►

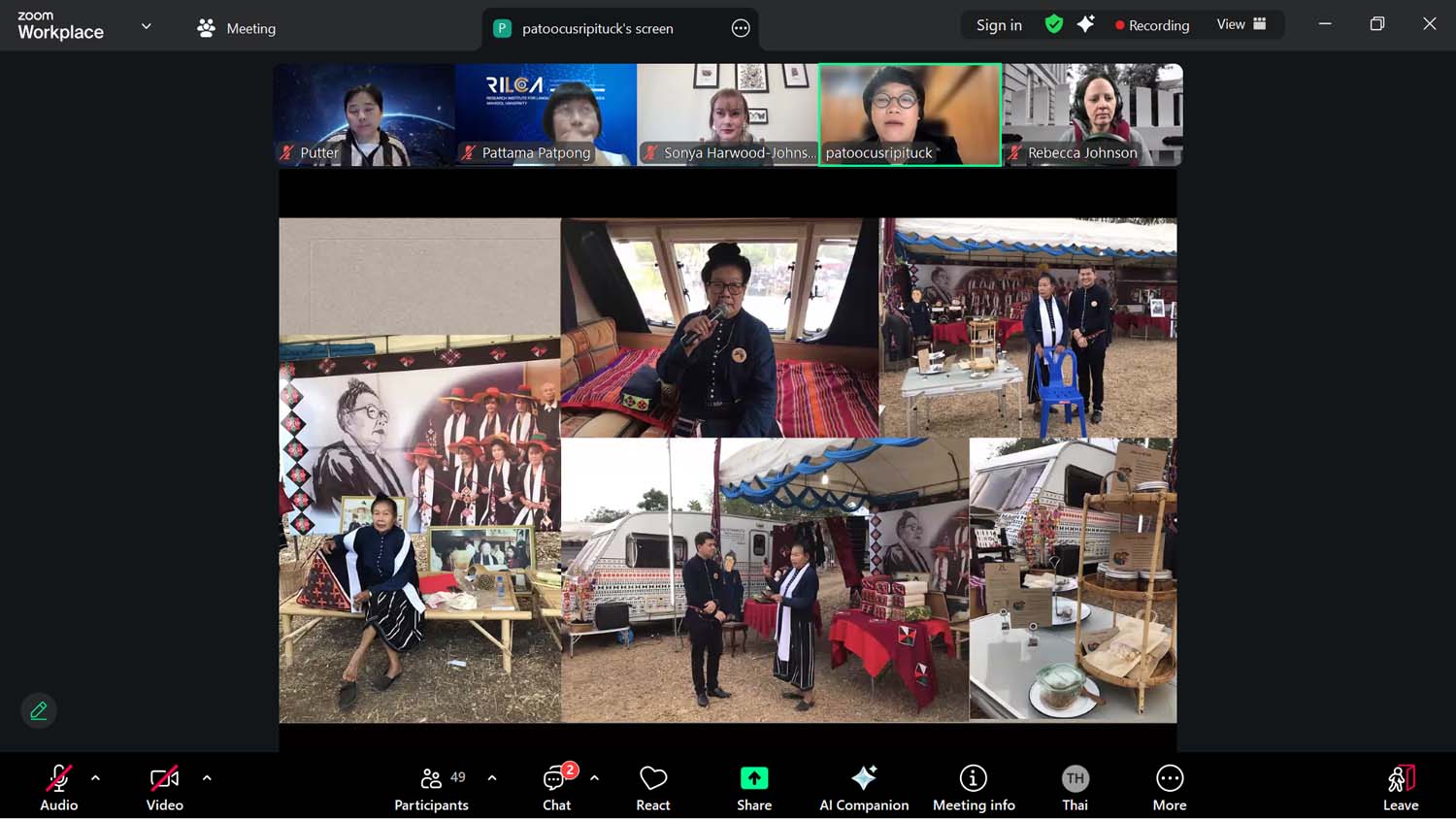Open the More options menu
This screenshot has width=1456, height=819.
1170,788
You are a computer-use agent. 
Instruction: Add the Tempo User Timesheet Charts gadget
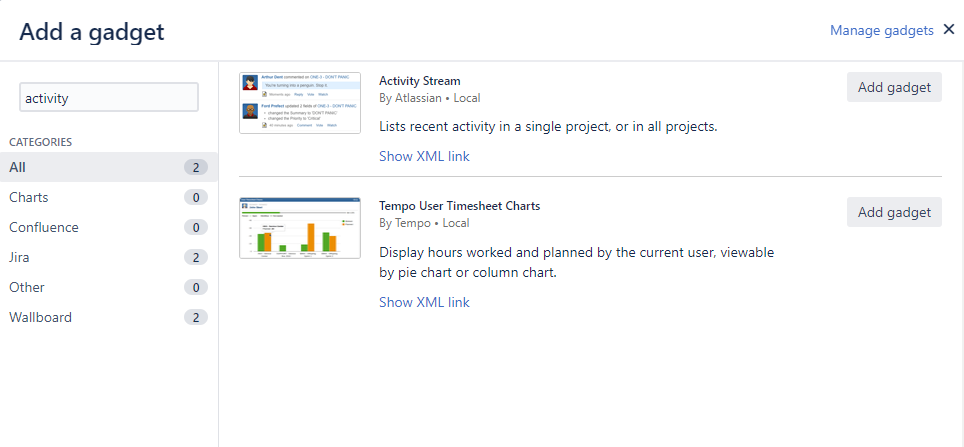(x=894, y=212)
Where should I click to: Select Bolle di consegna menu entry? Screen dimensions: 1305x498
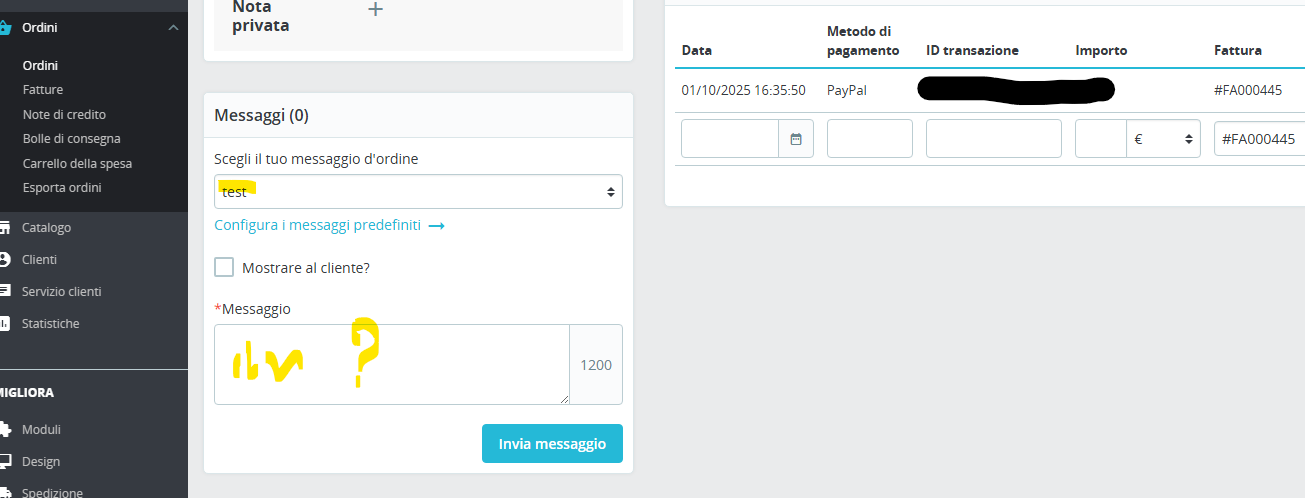[x=71, y=139]
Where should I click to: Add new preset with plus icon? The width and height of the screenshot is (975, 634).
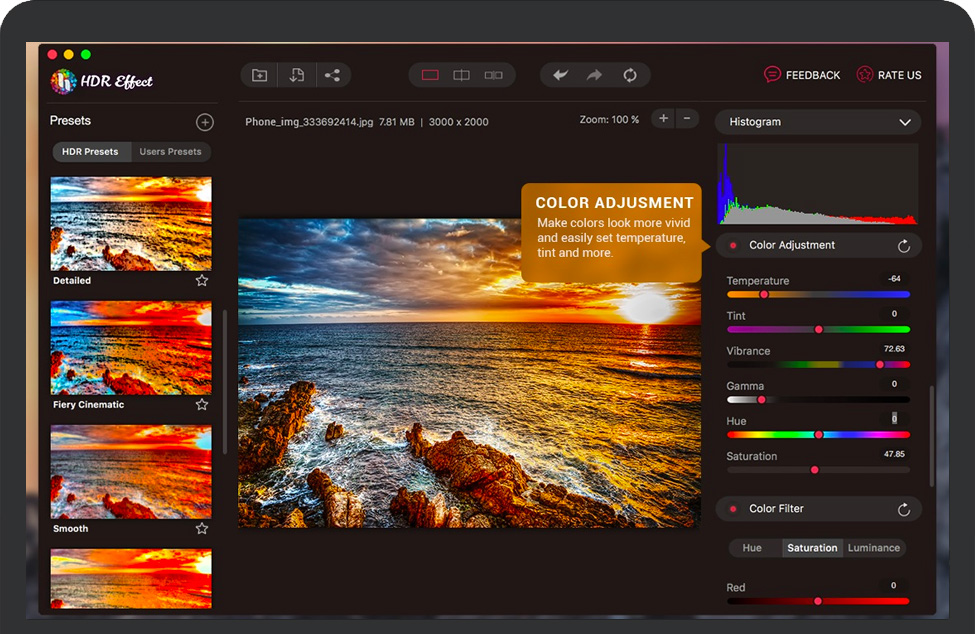(205, 122)
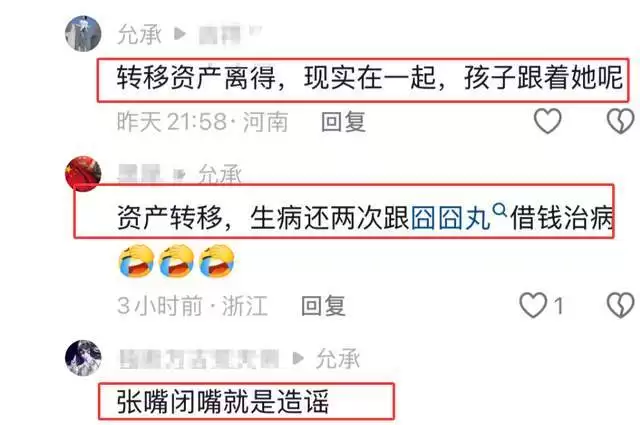Tap the three crying-laughing emojis
Screen dimensions: 640x425
[176, 261]
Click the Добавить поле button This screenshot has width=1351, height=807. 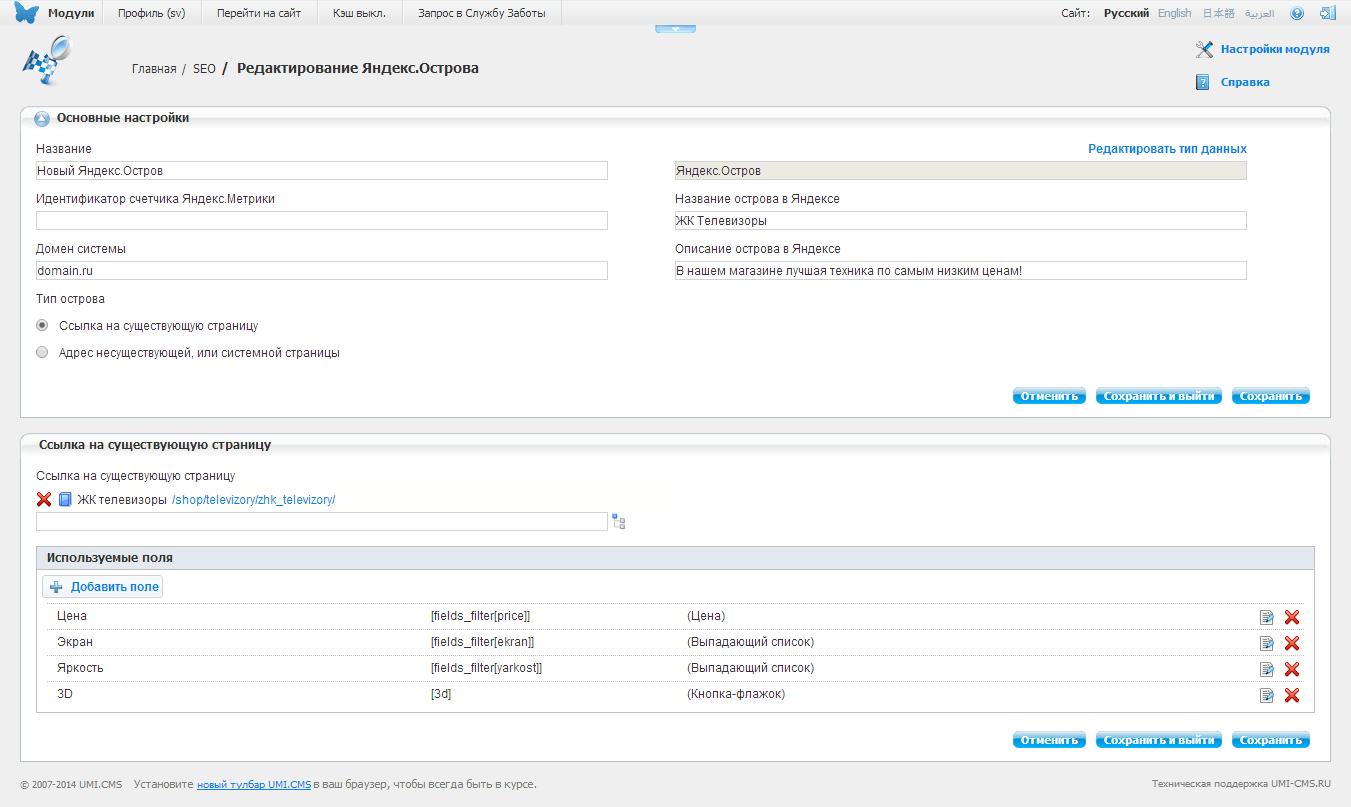click(103, 587)
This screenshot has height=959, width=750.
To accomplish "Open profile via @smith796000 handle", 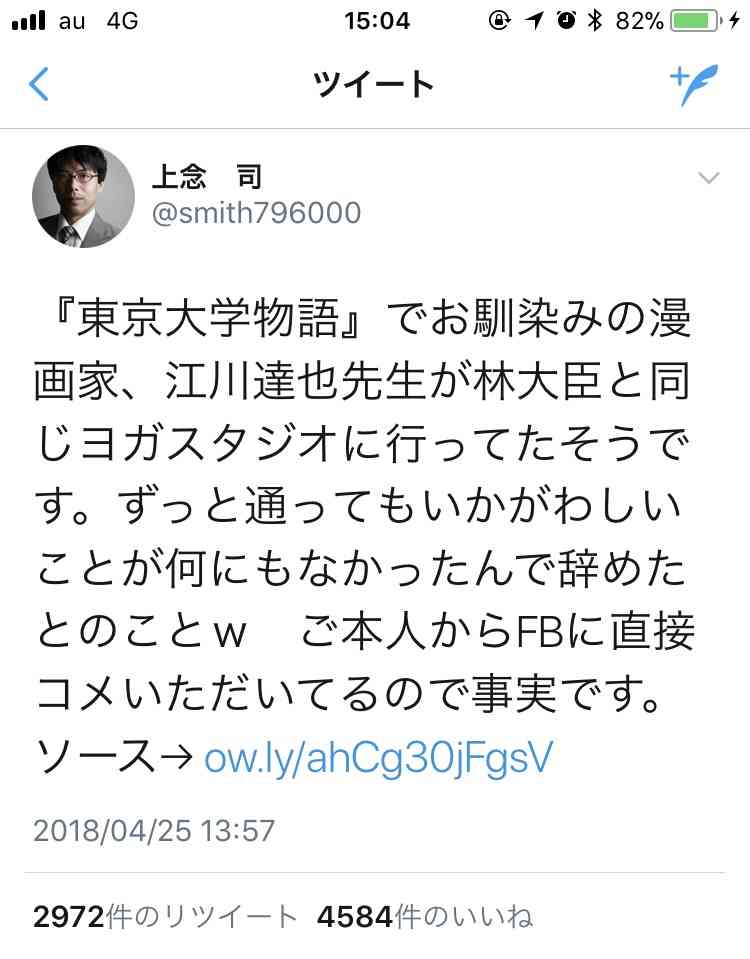I will click(256, 213).
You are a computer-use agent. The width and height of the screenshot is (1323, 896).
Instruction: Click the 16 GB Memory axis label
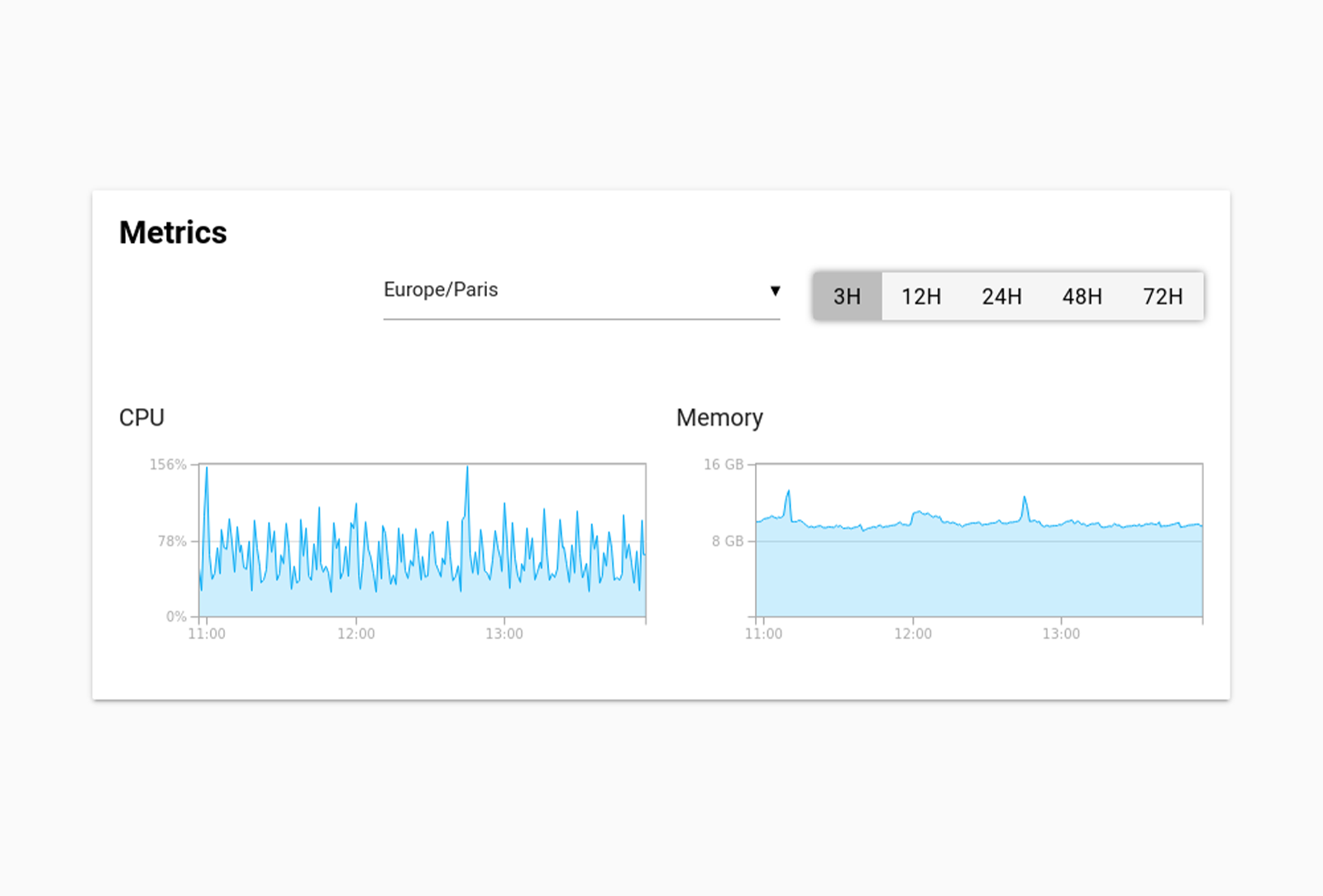point(724,465)
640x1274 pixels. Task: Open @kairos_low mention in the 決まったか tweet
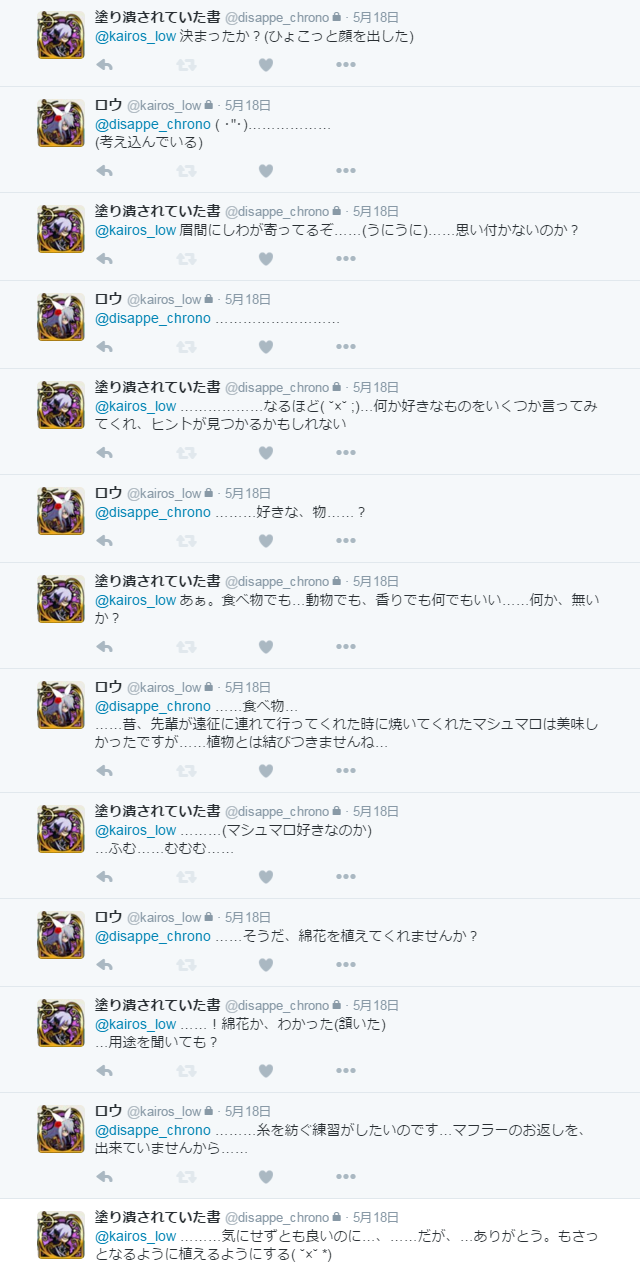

◄

• [TASK PROMPT] Copy the entries starting at the beginning and ending at the line that contains "[x=71, y=139]", with both ends included. Omit the pictures from your copy.

• [OUTPUT BELOW]
Open the More options menu
This screenshot has width=1456, height=819.
1170,788
You are a computer-use agent. 
Instruction: Add the Tempo User Timesheet Charts gadget
(x=894, y=212)
Where should I click to: Select Bolle di consegna menu entry? Screen dimensions: 1305x498
[x=71, y=139]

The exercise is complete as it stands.